DNA Methylation Profiling of Childhood Acute Lymphoblastic Leukaemia Using Illumina Infinium DNA Methylation27 Bead Arrays Identifies a Distinct DNA Methylation Signature Associated with Leukaemogenesis

Abstract 4650

Acute Lymphoblastic Leukaemia (ALL) is the most common form of cancer in children. Although up to 80% of cases can be characterised by either abnormal chromosome number (hyper- or hypo-diploidy) or a specific chromosome translocation, a significant proportion of cases do no exhibit any major chromosome abnormality. Indeed, no common gene mutation has been found to be associated with childhood leukaemia. This suggests that epigenetic modifications, in particular DNA methylation, may also play a significant role in ALL pathogenesis. Understanding the specific epigenetic changes associated with this disease is therefore of paramount importance for predicting onset and disease outcome and understanding disease aetiology.

From our cohort of over 450 cases of childhood leukaemia we analysed 12 cases of childhood ALL that carried the TEL/AML1 (RUNX1/ETV6) chromosome translocation using Illumina Infinium Human Methylation27K bead chip arrays. These interrogate 27,578 CpG methylation sites across the human genome covering 14,495 RefSeq gene promoters. We analysed matching leukaemia and remission bone marrow with the aim of identifying DNA methylation signatures associated with this leukaemia subtype.
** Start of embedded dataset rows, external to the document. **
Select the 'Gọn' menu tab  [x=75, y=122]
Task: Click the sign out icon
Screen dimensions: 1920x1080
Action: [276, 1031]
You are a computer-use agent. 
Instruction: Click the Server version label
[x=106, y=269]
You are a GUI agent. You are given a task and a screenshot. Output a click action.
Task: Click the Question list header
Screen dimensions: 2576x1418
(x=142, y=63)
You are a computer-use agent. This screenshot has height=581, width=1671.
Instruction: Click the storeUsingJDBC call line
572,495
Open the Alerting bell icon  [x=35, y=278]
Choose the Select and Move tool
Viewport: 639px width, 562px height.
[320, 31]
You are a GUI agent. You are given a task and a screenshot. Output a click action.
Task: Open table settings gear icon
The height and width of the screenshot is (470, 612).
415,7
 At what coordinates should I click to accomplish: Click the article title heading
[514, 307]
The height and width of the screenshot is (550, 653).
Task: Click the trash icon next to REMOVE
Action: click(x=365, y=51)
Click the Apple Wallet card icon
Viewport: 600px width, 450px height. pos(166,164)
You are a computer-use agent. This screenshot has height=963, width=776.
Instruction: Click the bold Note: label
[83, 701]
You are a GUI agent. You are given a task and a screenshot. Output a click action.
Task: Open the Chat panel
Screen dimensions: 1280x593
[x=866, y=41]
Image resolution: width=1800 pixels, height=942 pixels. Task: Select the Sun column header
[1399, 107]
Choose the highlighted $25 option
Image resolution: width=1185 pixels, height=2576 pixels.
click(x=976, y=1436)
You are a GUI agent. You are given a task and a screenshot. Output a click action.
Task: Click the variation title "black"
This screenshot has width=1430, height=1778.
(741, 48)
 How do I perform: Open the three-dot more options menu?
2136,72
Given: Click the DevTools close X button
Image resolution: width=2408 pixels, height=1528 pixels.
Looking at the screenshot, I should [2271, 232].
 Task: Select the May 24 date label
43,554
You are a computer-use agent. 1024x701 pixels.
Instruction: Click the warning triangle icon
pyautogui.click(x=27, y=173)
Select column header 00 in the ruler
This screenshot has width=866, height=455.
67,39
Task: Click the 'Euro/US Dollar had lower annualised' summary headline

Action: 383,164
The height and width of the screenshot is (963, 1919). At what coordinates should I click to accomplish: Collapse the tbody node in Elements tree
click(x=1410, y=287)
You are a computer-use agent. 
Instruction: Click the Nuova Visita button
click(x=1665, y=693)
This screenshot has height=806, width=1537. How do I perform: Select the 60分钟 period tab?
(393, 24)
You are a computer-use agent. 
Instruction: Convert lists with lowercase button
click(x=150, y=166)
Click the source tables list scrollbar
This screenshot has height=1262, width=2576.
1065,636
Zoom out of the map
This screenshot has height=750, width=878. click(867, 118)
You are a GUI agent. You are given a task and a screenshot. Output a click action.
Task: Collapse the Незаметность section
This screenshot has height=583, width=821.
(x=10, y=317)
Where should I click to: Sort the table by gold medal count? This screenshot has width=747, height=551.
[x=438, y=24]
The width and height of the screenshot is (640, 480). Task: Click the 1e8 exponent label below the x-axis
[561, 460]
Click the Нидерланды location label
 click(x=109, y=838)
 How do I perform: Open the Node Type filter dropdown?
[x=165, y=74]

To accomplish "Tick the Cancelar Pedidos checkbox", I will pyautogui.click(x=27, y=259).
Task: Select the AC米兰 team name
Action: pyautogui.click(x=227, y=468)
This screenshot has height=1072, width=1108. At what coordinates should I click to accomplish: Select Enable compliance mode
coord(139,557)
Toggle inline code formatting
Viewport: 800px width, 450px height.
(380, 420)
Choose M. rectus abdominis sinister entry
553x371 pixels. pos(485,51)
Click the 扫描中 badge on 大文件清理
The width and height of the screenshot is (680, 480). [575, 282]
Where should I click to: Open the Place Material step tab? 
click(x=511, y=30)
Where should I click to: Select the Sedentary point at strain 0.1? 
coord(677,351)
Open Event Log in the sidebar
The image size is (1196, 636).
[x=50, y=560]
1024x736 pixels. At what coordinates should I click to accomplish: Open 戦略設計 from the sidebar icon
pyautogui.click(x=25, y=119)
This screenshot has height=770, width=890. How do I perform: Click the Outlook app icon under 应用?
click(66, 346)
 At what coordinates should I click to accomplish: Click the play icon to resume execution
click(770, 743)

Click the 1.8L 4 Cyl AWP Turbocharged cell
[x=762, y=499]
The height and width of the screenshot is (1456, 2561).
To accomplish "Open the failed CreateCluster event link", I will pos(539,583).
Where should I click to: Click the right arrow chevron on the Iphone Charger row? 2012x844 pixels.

We used a number of computational methods to determine the DNA methylation signatures associated with childhood ALL including LIMMA, Centroid Analysis and Support Vector Machine Modelling. This identified 16 probes sufficient to define a leukaemia sample from a remission sample based on methylation level.

We are currently validating our results using high throughput SEQUENOM and performing gene pathway and network analyses to look for commonly affected genes associated with leukaemia. These methylation changes we have identified may help refine the diagnosis of childhood ALL and identify cellular pathways subject to epigenetic disruption in ALL.